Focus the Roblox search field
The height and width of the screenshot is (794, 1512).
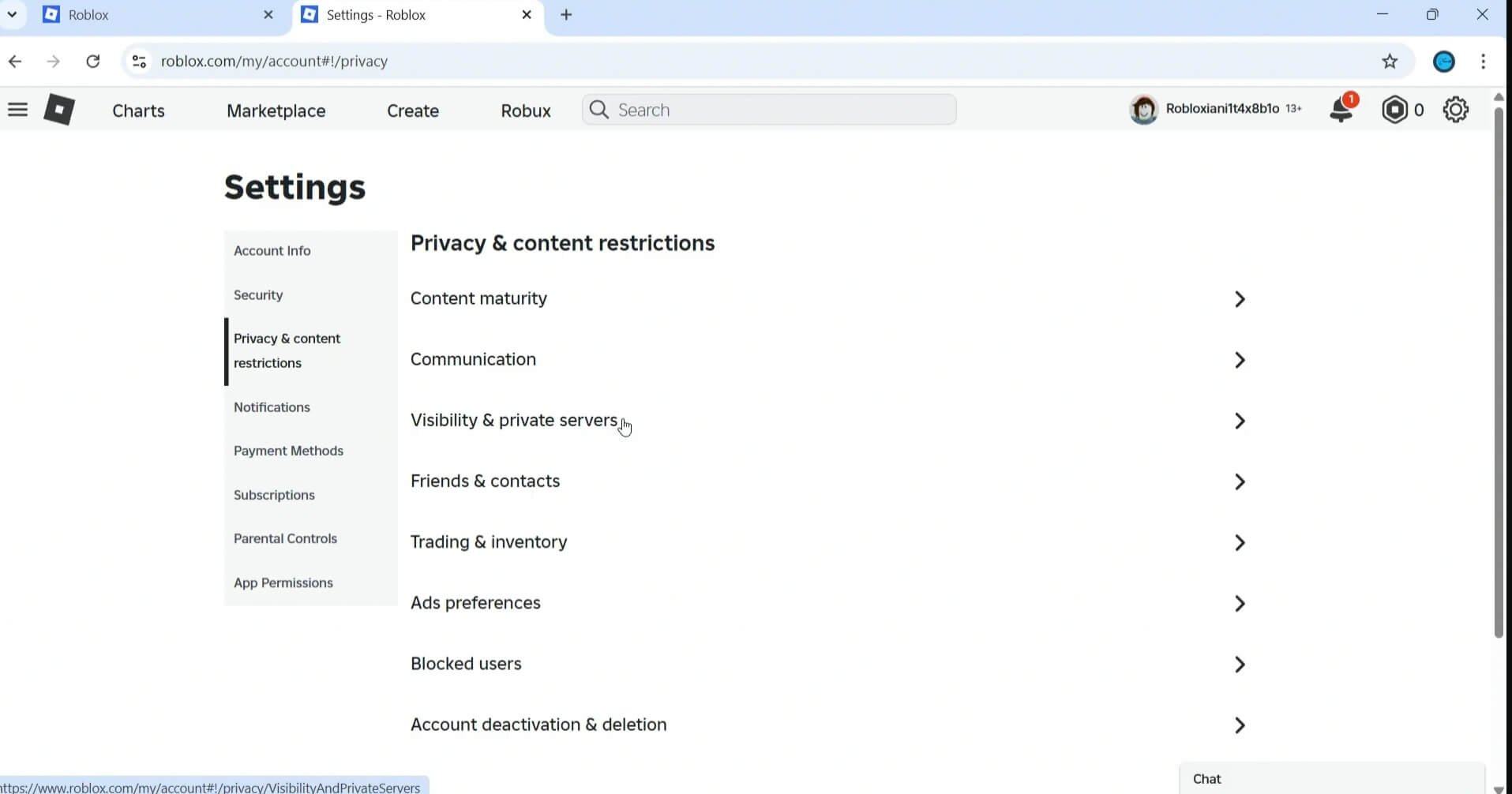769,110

...

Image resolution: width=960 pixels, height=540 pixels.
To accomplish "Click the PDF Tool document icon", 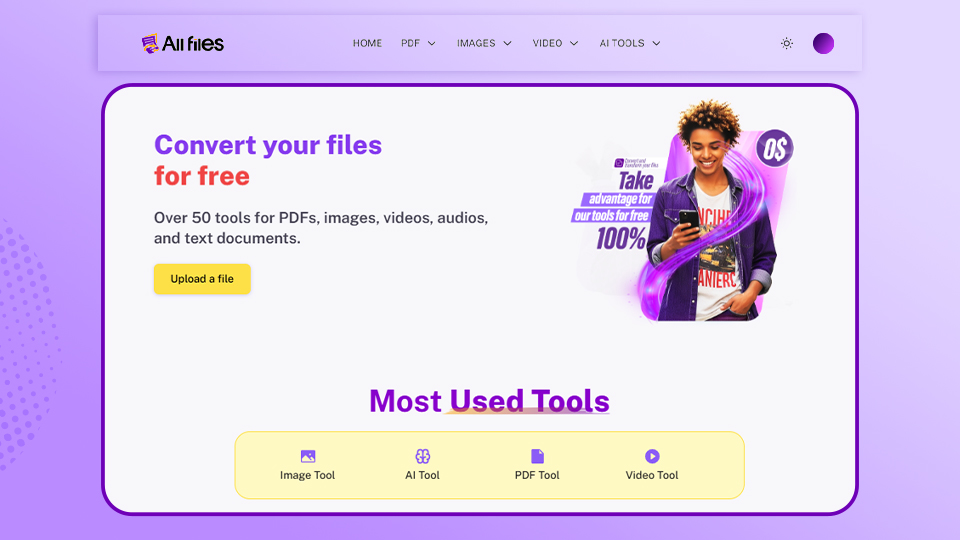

| TASK STATEMENT |
Above are records; write out the lines from the one with "Image resolution: width=960" down to the one with "the PDF Tool", exactly, leaving the pictures out.

| RESPONSE FOR THIS EXERCISE |
Image resolution: width=960 pixels, height=540 pixels.
To accomplish "Click the PDF Tool document icon", 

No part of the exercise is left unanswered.